Fabioxyss 19/03/2024
Pré-História: Uma Breve Introdução, de Chris Gosden
Li o livro para minha disciplina de História Antiga na faculdade, e ele é bastante interessante e apresenta e levanta diversas questões e reflexões, muitas das quais temos por certas (como ocidentais).
Critica a visão eurocêntrica tanto da História e de sua divisão quanto de seu amparo absoluto na ciência como única e verdadeira forma de ver e entender o mundo. Nos apresenta como existem inúmeras maneiras de ver e experienciar o mundo, e como a magia experienciada por povos não ocidentais afeta tanto o mundo deles quanto a ciência afeta o nosso, sendo tão importante quanto.
Fala muito da cultura material, de como os humanos e os objetos têm uma forte relação de interdependência, que o que nos difere como humanos não é a capacidade social apenas (golfinhos e baleias são excelentes nisso) ou a capacidade de fabricar artefatos (chimpanzés o fazem também, ainda que de maneira rústica), mas sim nossa sociabilidade através da cultura material, de nossos objetos e artefatos. Nos relacionamos uns com os outros e com o mundo por meio de nossos objetos, experienciamos o mundo através de nossos sentidos e também de nossos objetos; nossa socialização por meio de objetos é o que nos faz humanos.
Reflete questões de gênero, de como papéis e identidades de gênero na Pré-História e em muitas culturas do mundo são fluidos e flexíveis, podendo inclusive se alterar ao longo da vida após experiências e experimentação do indivíduo. Como ele diz, toda sociedade possui gênero e essa é uma questão importante para todas elas, mas nem todas interpretam e entendem o gênero da mesma maneira.
Descreve as migrações dos humanos na Terra, suas questões, desafios e problemáticas na hora de estabelecer datas e rotas, deixando muitas incertezas e controvérsias. Pincela sobre desafios, limitações e problemáticas da arqueologia. Discorre sobre nossas identidades, como as construímos e como nos vemos. Fala sobre o comensalismo entre humanos, animais e plantas, que conviveram e cresceram juntos ao longo dos milênios.

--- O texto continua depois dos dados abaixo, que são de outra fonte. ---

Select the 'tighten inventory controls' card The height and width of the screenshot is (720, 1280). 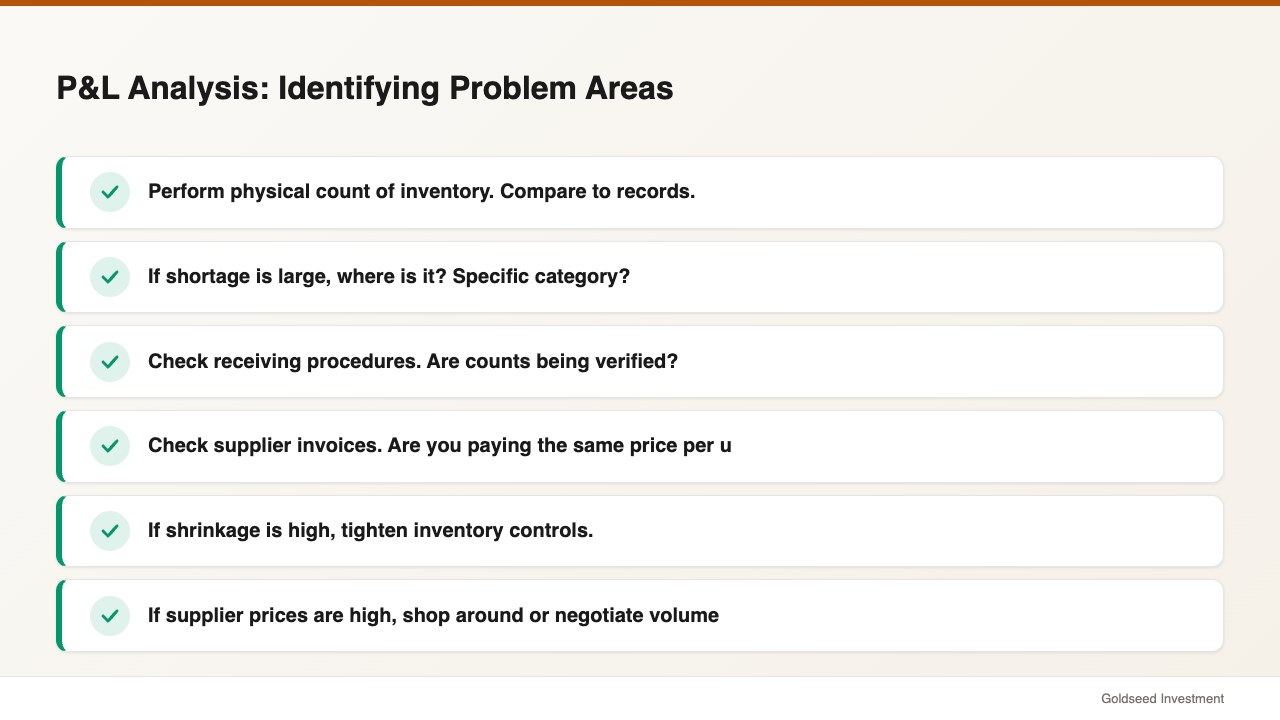[x=640, y=531]
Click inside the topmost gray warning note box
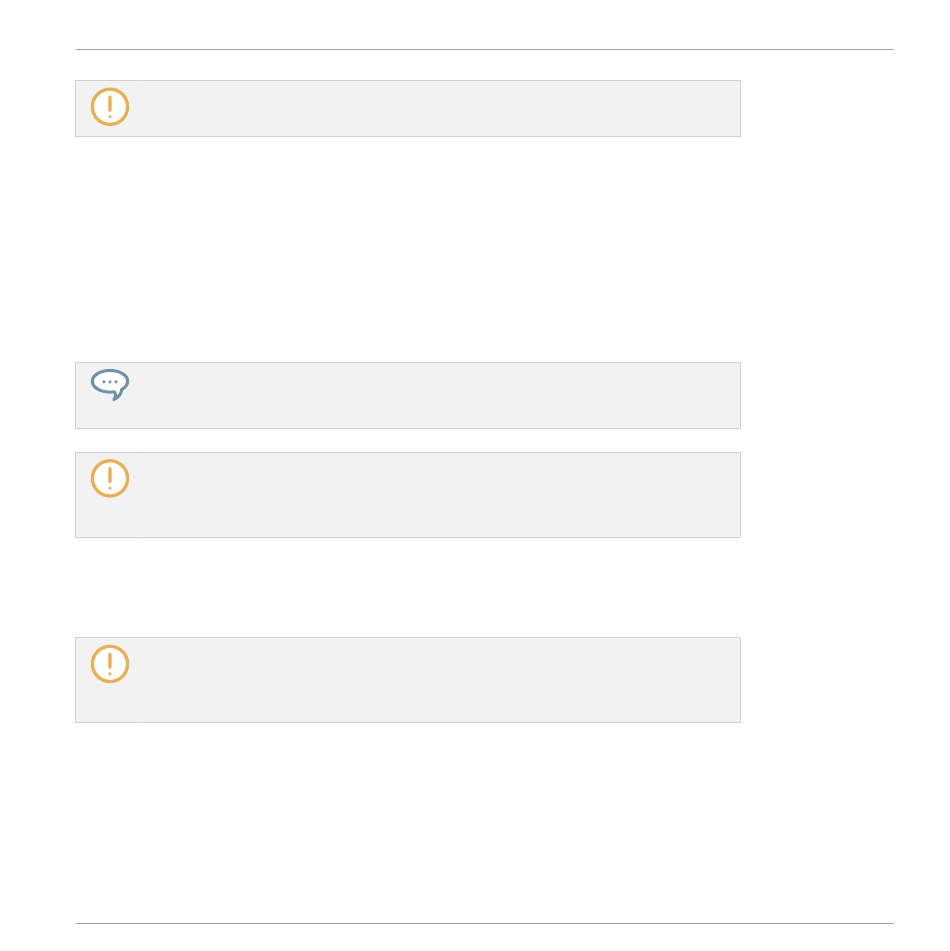 pos(408,109)
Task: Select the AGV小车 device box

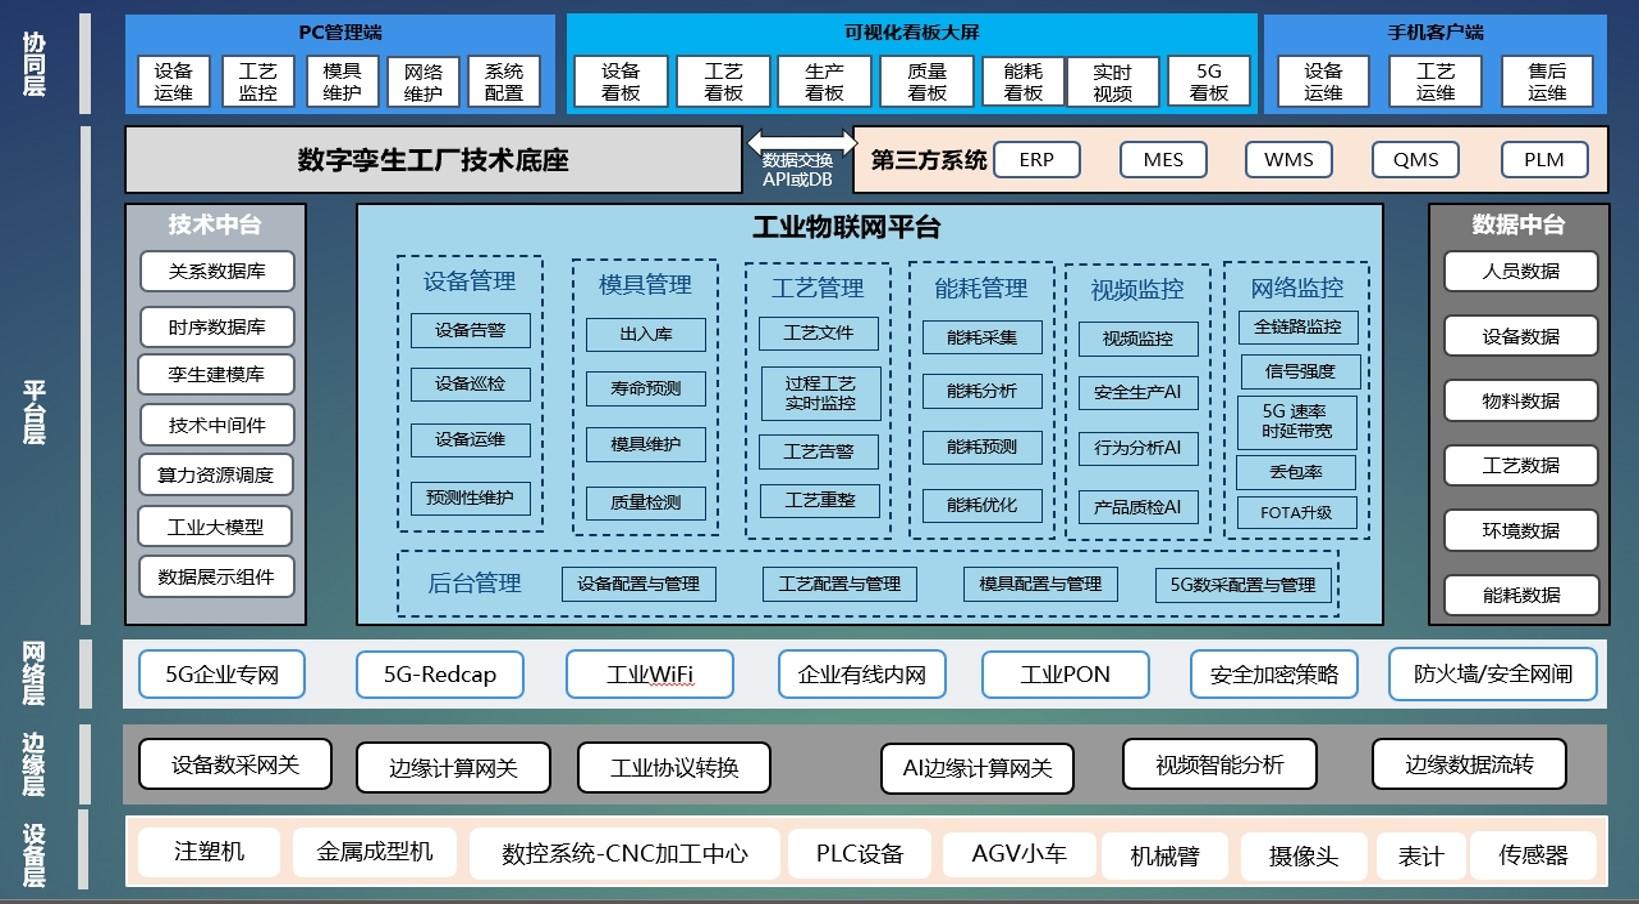Action: click(x=1019, y=854)
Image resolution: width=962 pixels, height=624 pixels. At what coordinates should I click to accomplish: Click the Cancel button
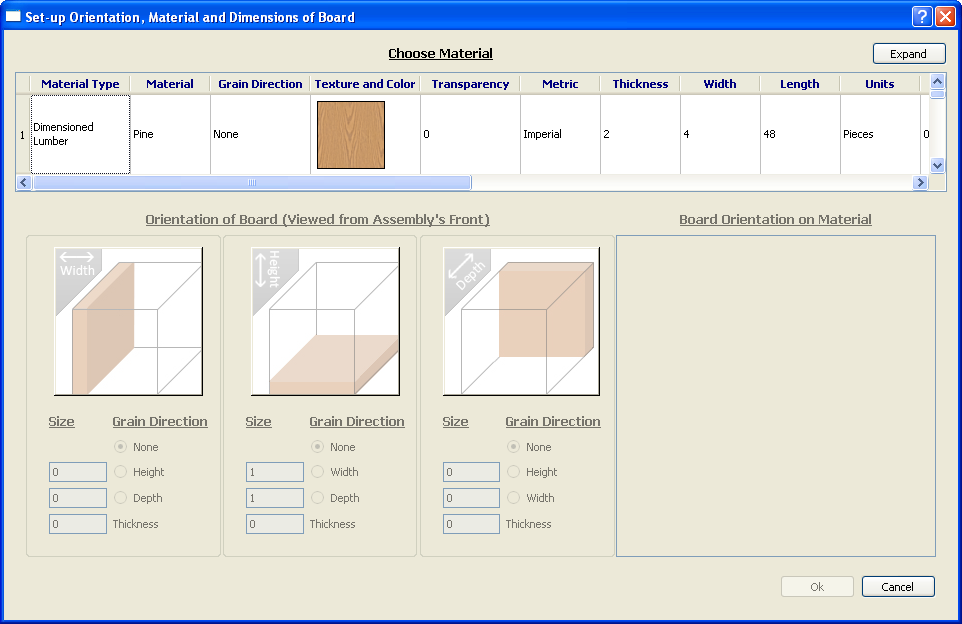tap(897, 587)
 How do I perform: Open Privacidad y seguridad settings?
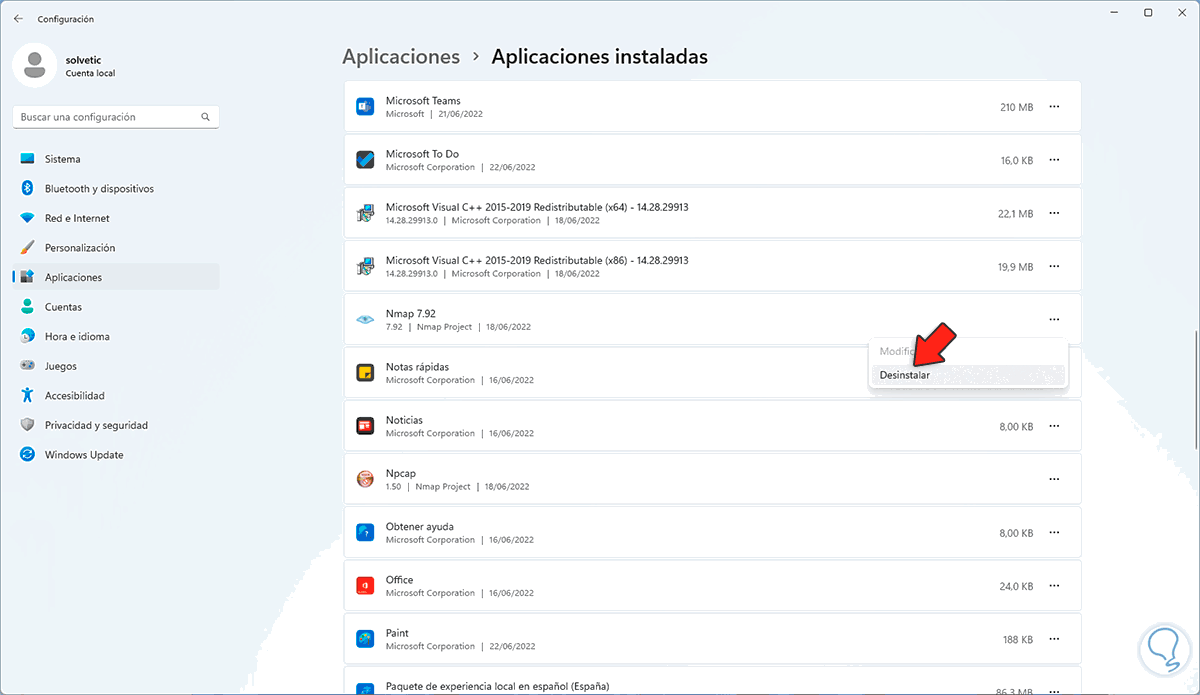[x=96, y=425]
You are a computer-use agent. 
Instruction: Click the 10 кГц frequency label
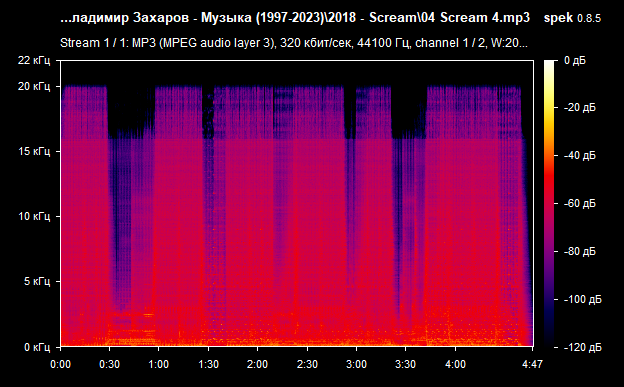(34, 217)
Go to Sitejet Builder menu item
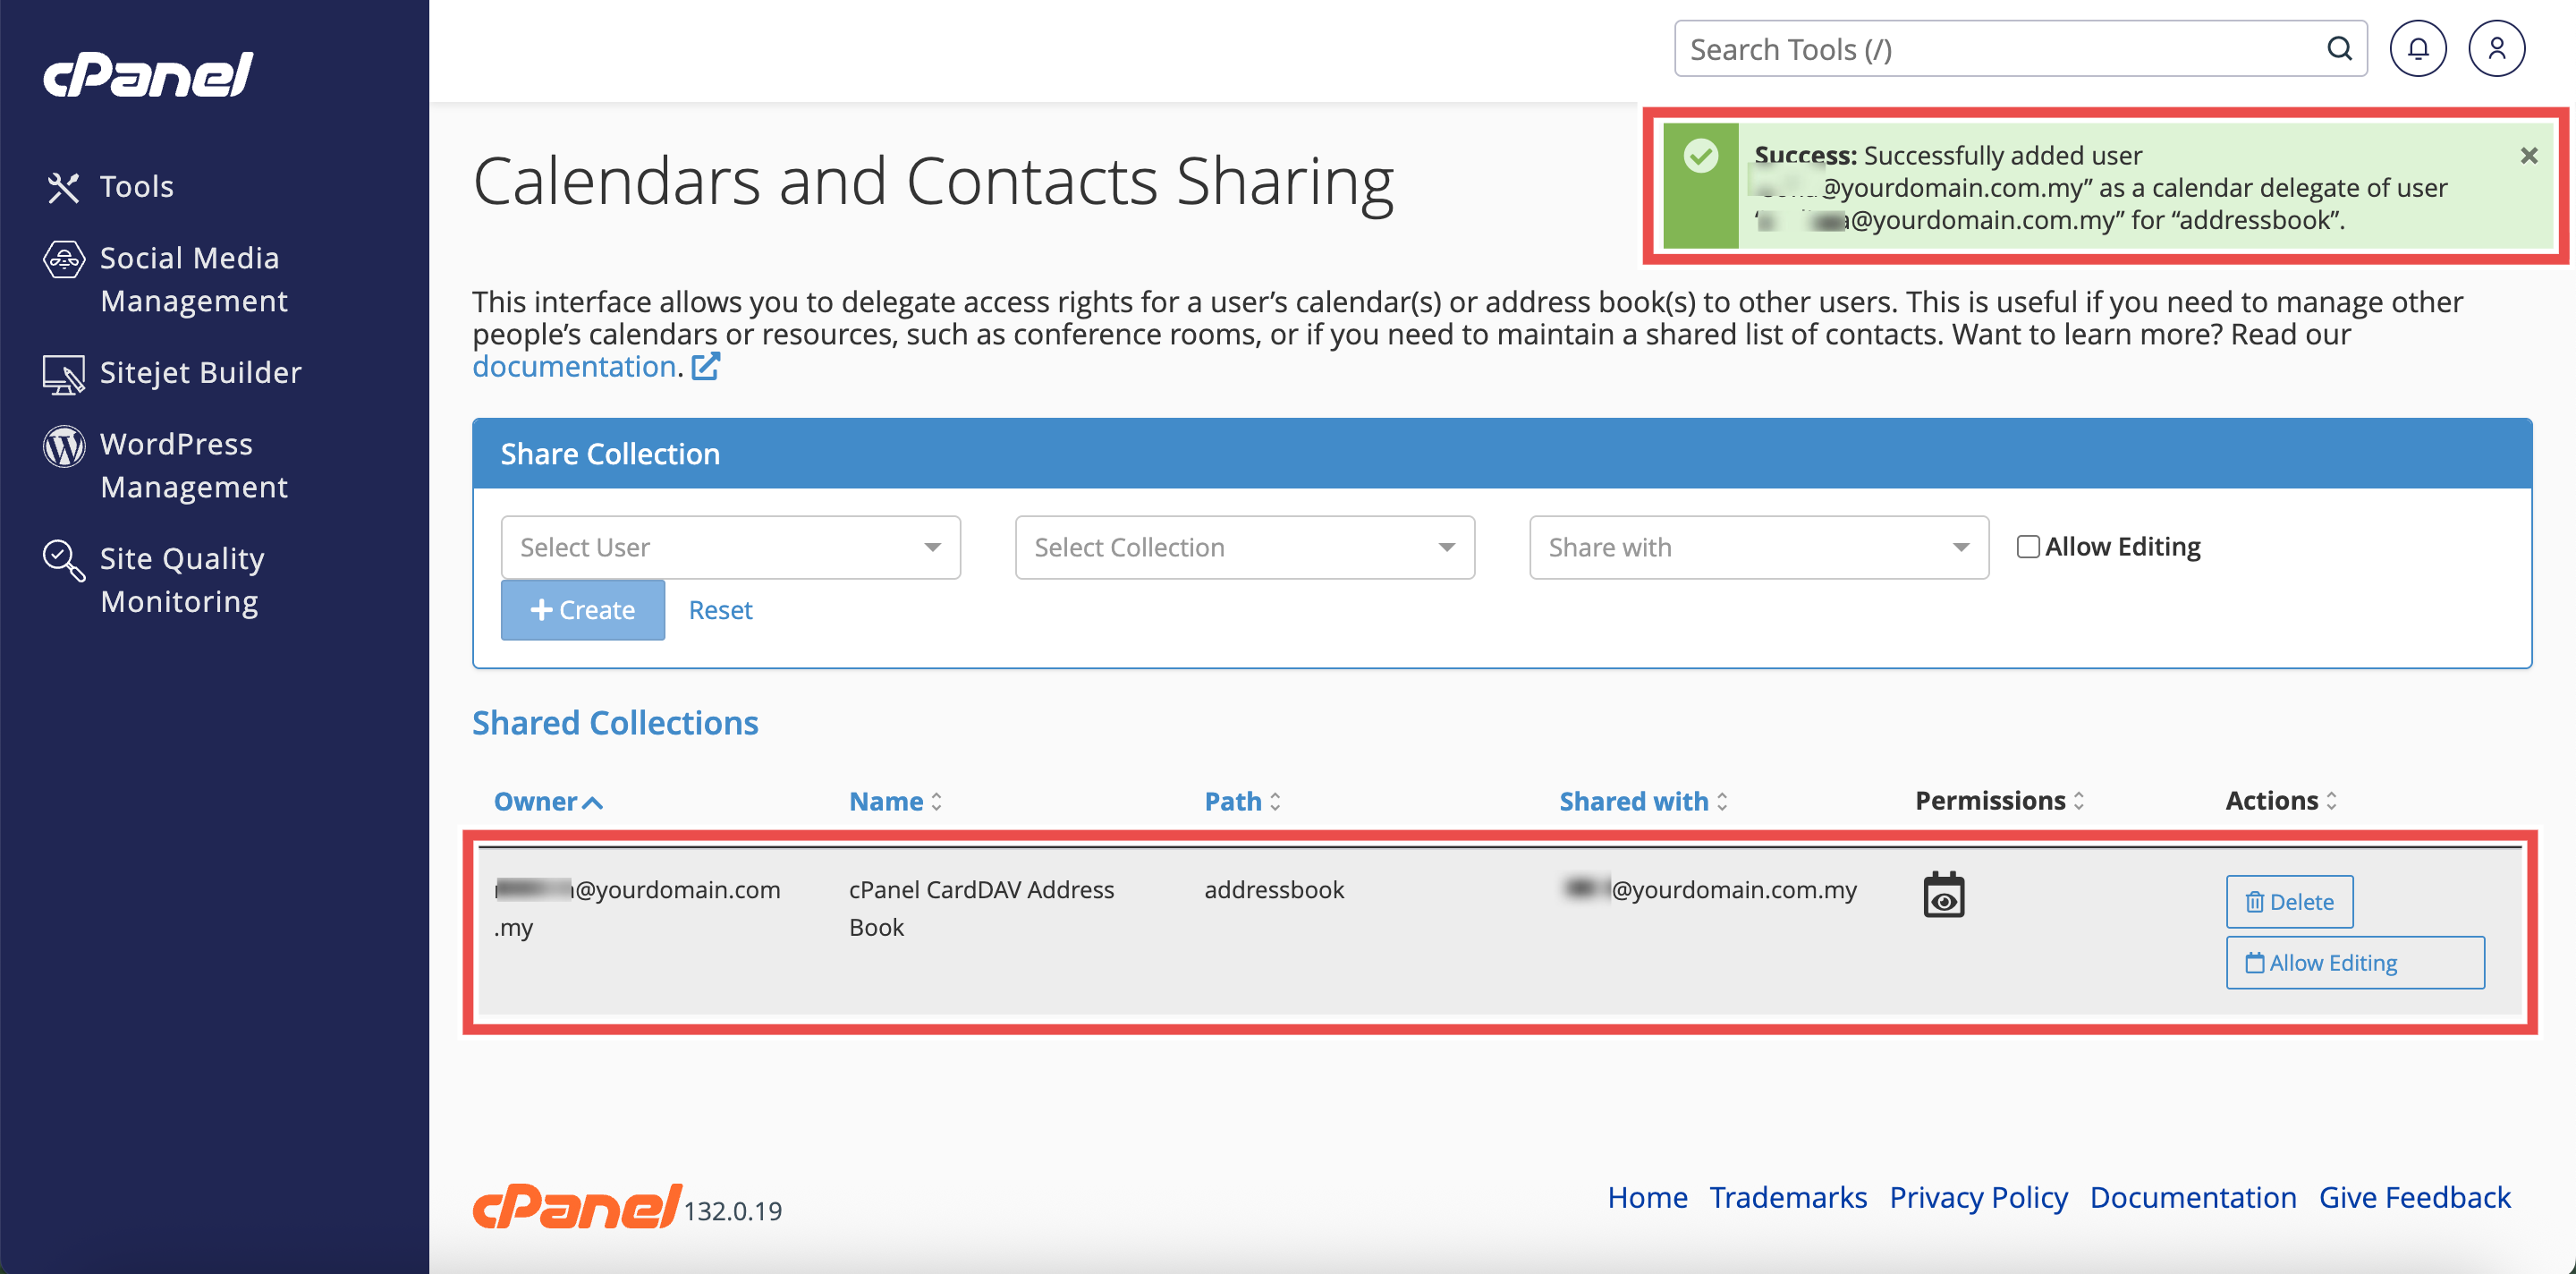This screenshot has width=2576, height=1274. [200, 373]

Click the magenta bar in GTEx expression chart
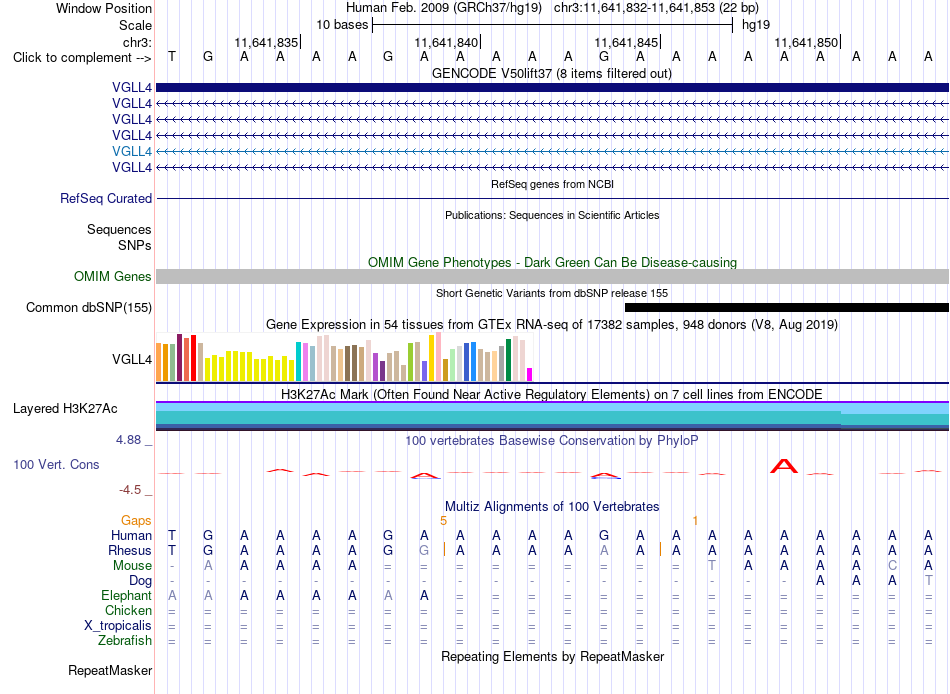click(x=530, y=374)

Em suma, nos dá um amplo panorama de diversas questões e áreas, nos faz refletir sobre o que nos une e separa enquanto seres humanos ? e mesmo sobre o que nos faz humanos ?, ou sobre nossa hipervalorização das palavras e do pragmatismo no mundo, abandonando a magia e outras formas de experienciar o mundo, como através de nossos objetos e de nossos sentidos, questiona o que se entende por inteligência, defendendo que a inteligência corporal é tão importante quanto a cognitiva (capacidade de resolver problemas) etc. É um livro bastante interessante, mas, como o próprio título sugere, é apenas uma breve introdução ao tema, mais preocupado em levantar e apresentar questões, reflexões e problemáticas do que ser um livro historiográfico sobre a Pré-História, tanto que a própria linguagem é bastante acessível e até informal, em primeiro pessoa e repleta de relatos e opiniões pessoais do autor.
Por fim, gostaria de pontuar um dos argumentos centrais defendidos pelo autor: o de que a Pré-História não deve tentar ser compreendida somente pelas palavras escritas (até porque estão ausentes nesse período), mas também pelas outras inúmeras formas de existência humana que vão além das palavras e que nos ajudam a interagir e compreender a nós mesmos, os outros e o mundo a nosso redor, como nossas relações com os objetos, nossos sentidos em sinestesia e tantas outras formas distintas de compreender o mundo que podem ser utilizadas para melhor compreender a Pré-História, momento de experimentação dos humanos, segundo defende o autor. E nesse sentido, ao mergulhamos nesse mundo tão amplo e diferente do nosso, a Pré-História, isto é, a História que vai muito além das palavras, tem muito a nos ensinar hoje.